## [Requirement]
Filter the data for lines with the word "computer", then copy every line so identified.

## [Data shown]
+---+

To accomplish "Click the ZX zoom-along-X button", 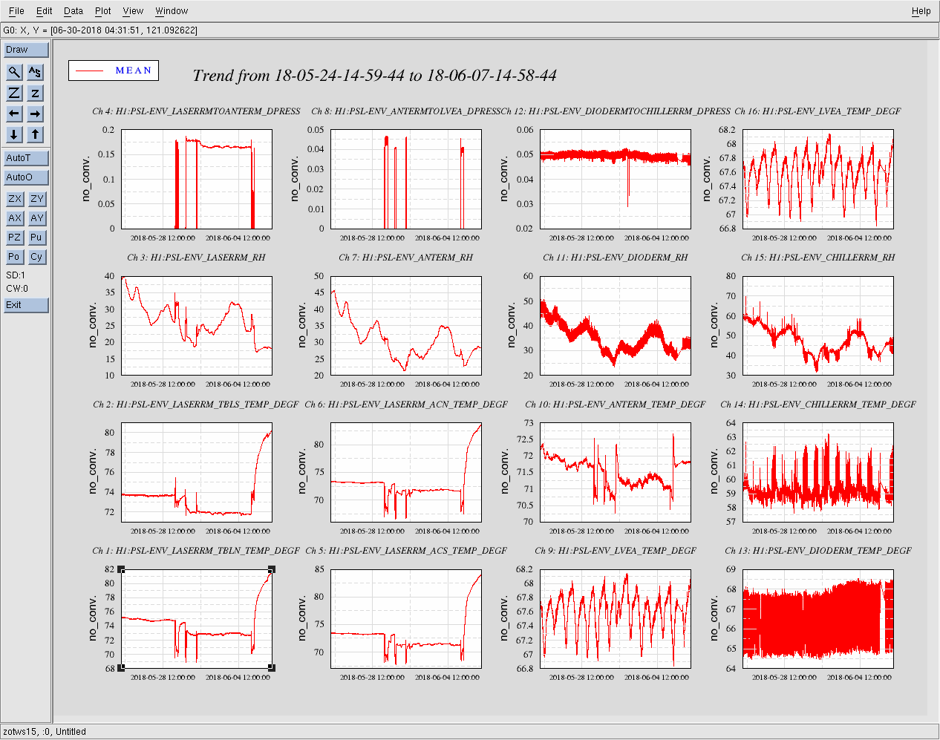I will point(14,199).
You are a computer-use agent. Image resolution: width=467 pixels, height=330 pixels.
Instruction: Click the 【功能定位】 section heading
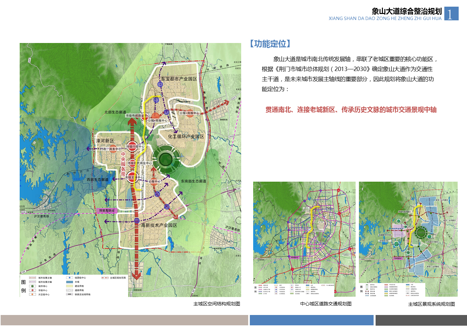(270, 44)
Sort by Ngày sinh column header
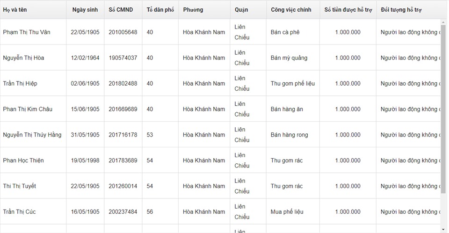The height and width of the screenshot is (233, 449). [x=85, y=10]
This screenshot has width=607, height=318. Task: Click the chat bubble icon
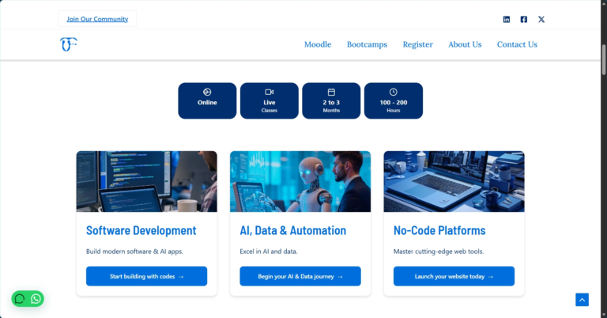click(x=20, y=299)
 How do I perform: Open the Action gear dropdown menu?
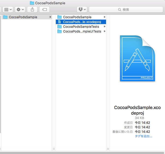point(20,10)
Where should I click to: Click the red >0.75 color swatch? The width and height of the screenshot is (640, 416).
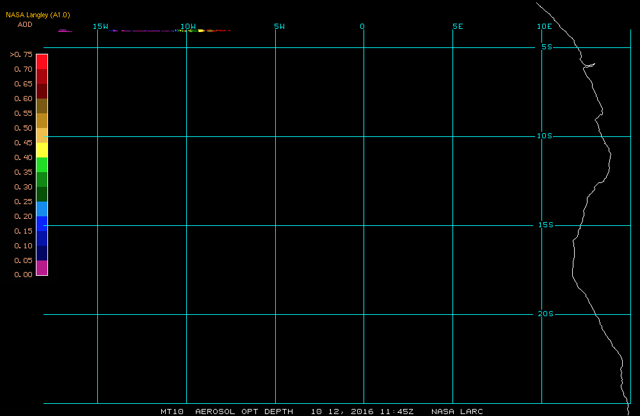coord(42,61)
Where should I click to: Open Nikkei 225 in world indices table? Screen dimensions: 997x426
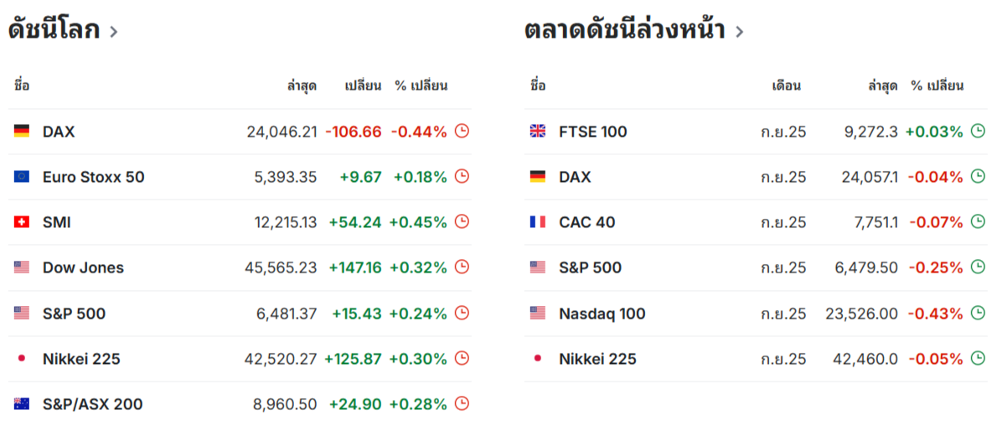tap(81, 359)
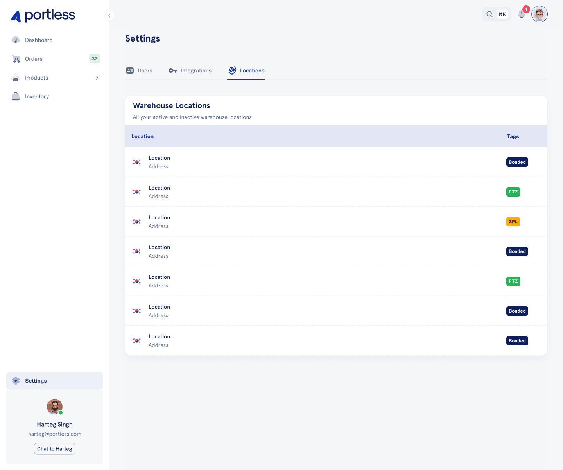Viewport: 563px width, 470px height.
Task: Click the Location column header
Action: pyautogui.click(x=142, y=136)
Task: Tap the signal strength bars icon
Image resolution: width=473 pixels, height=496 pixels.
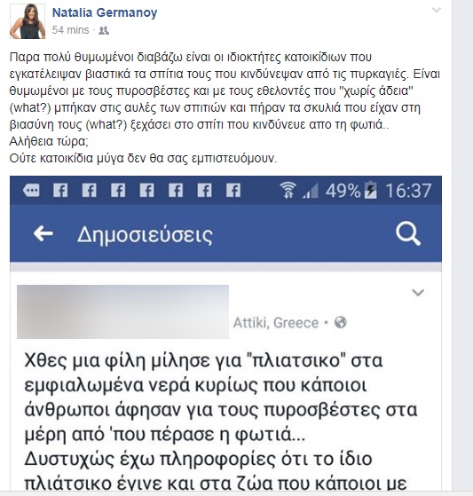Action: coord(310,192)
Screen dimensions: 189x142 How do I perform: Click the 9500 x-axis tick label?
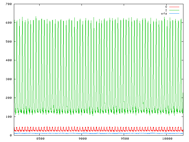tap(125, 138)
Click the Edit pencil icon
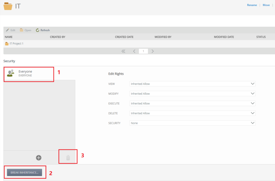The image size is (275, 181). point(8,30)
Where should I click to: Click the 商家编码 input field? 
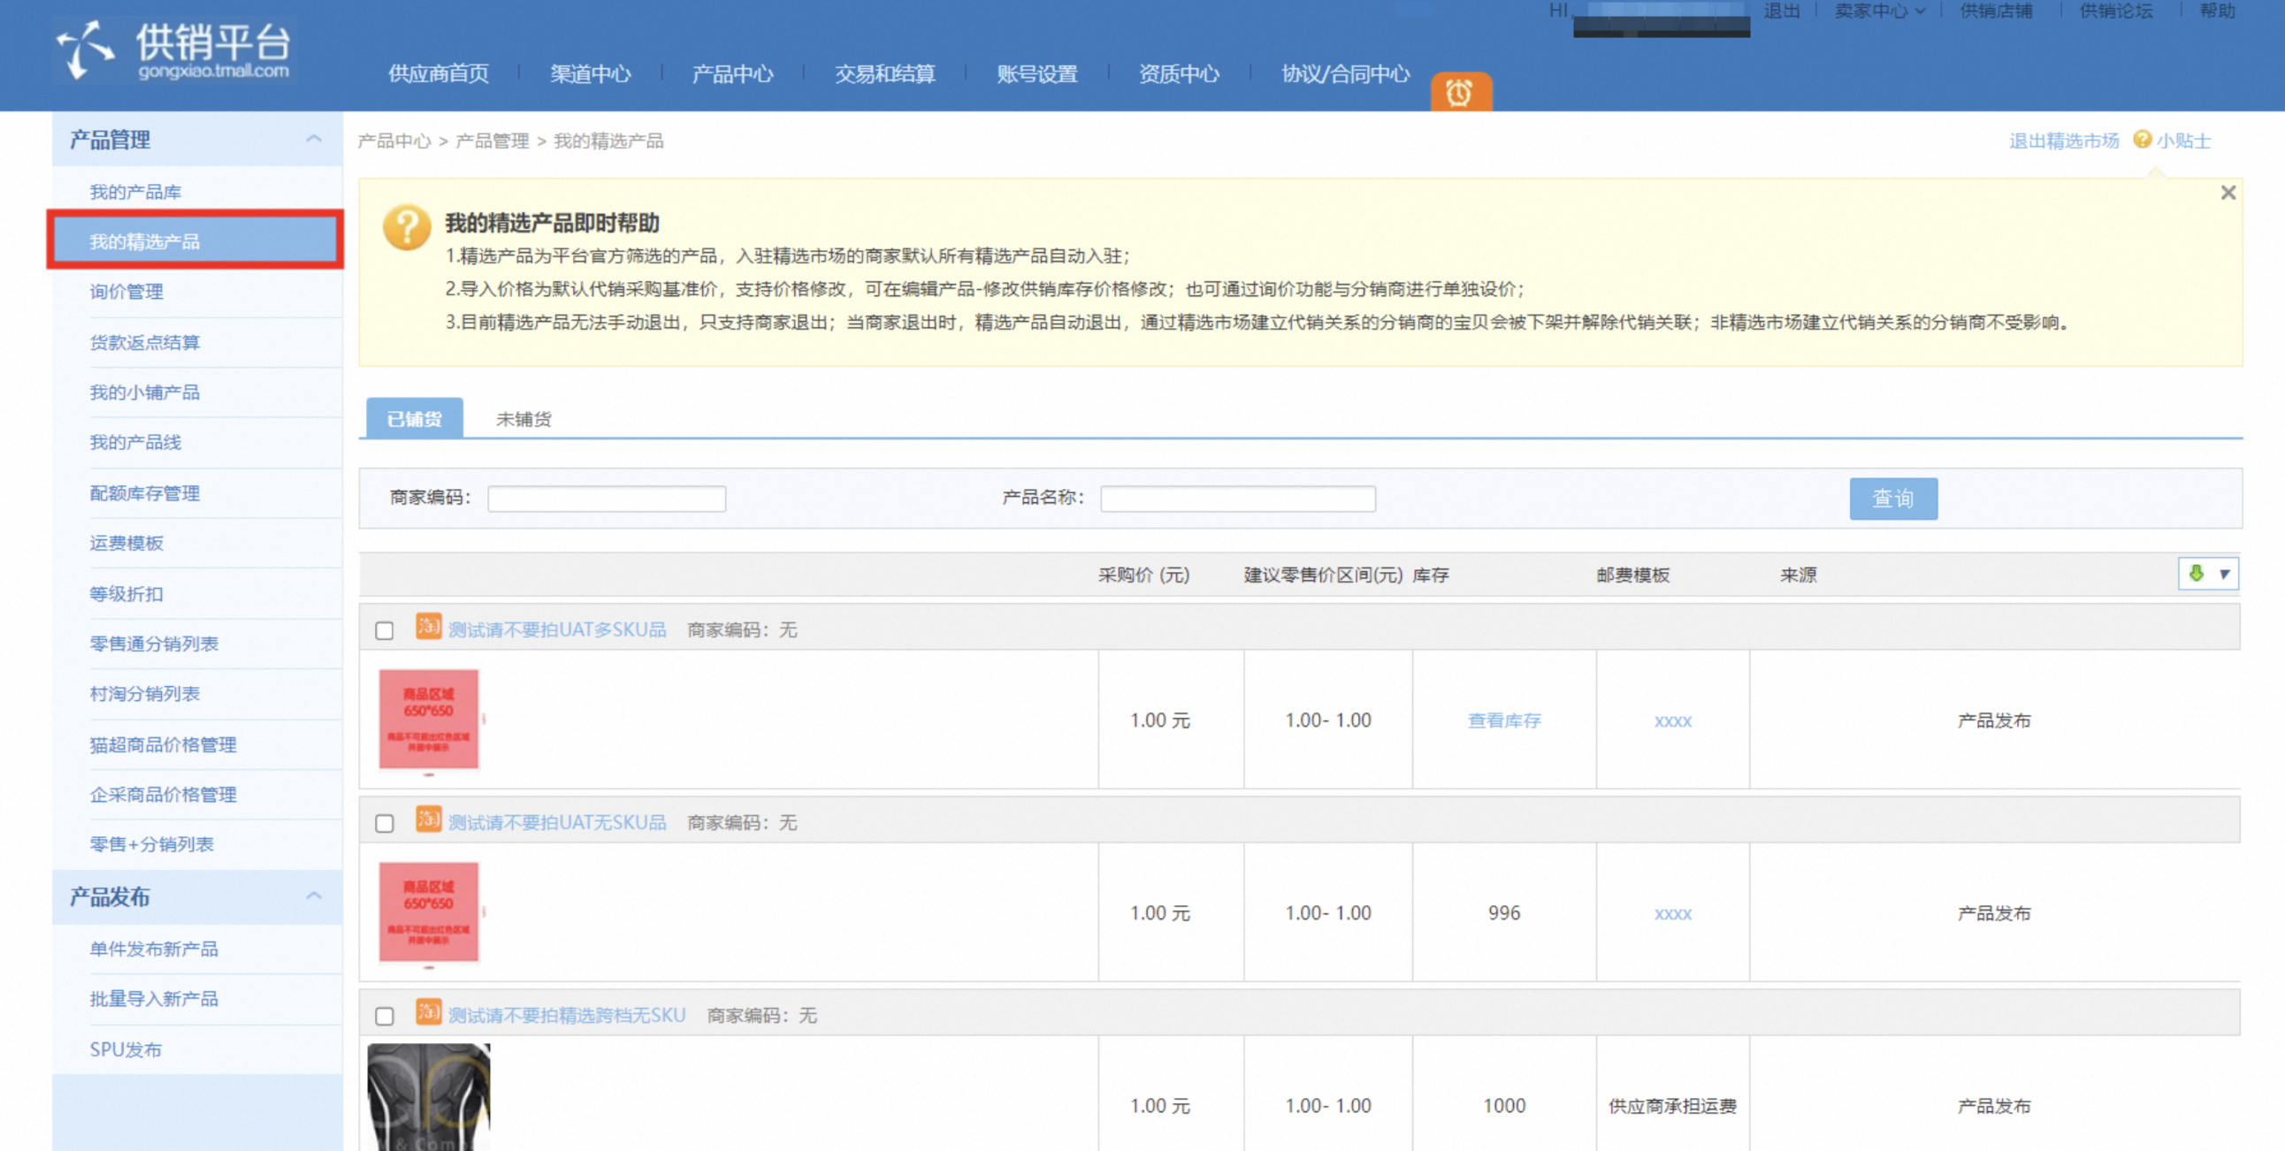[x=607, y=498]

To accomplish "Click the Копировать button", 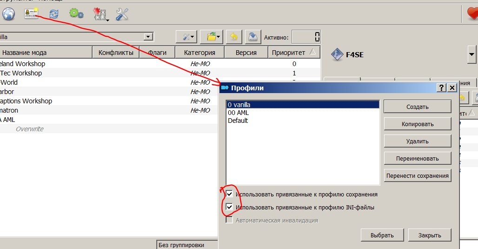I will click(417, 124).
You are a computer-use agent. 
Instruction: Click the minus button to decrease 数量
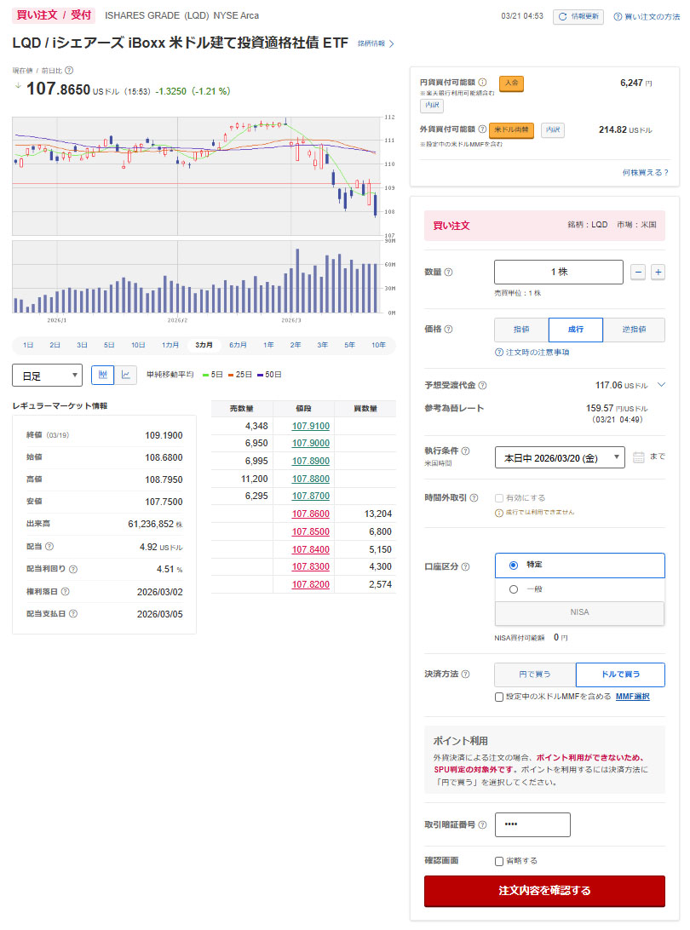(638, 272)
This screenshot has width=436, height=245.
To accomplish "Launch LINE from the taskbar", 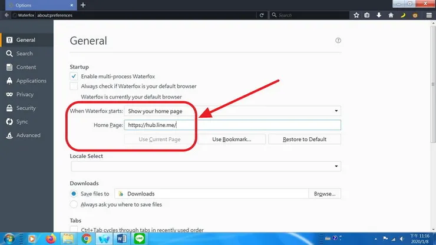I will [x=139, y=239].
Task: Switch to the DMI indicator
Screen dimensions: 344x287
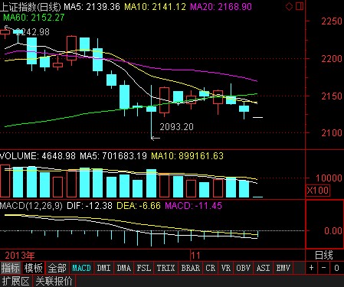Action: [x=103, y=268]
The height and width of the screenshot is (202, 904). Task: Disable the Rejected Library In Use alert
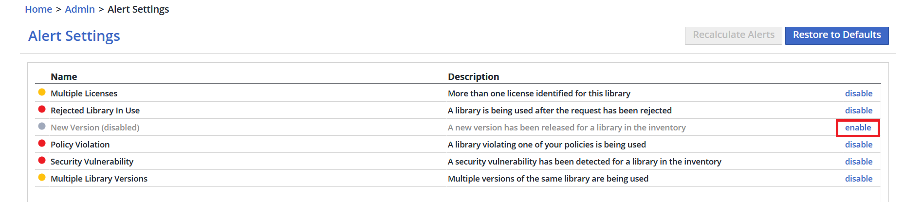858,110
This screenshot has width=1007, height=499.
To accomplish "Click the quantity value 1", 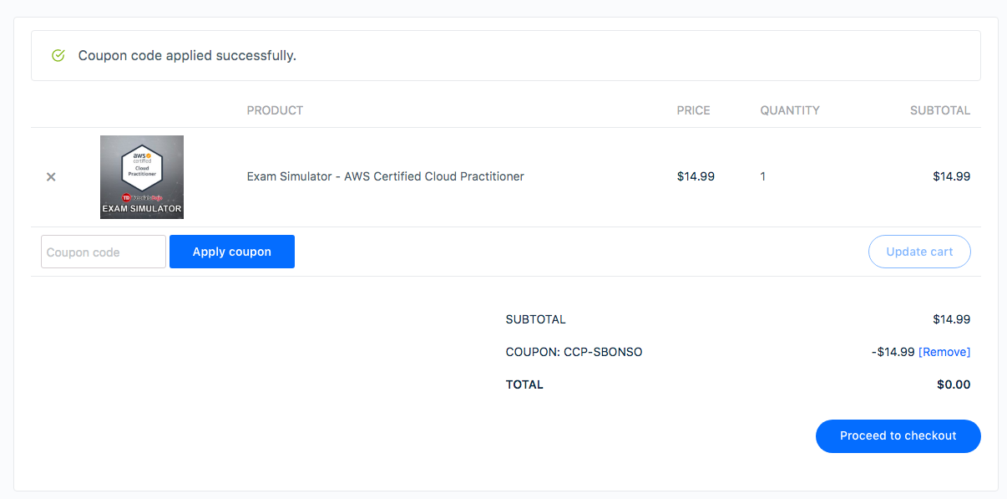I will [763, 176].
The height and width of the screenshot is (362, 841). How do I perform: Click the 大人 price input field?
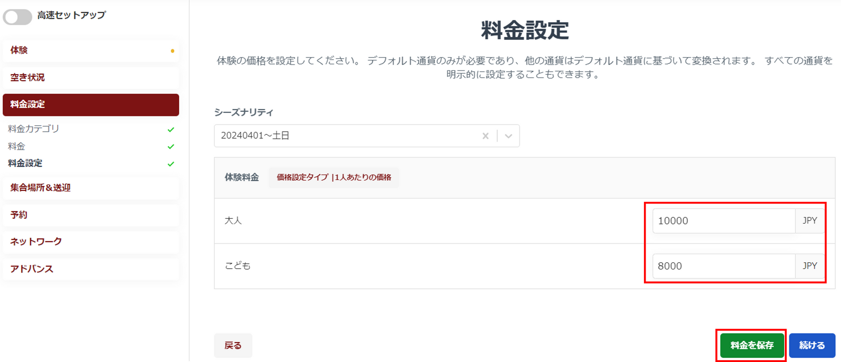[723, 221]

+---+

## [Written response]
You are a computer-use agent. Image resolution: width=467 pixels, height=330 pixels.
You are a computer-use agent. 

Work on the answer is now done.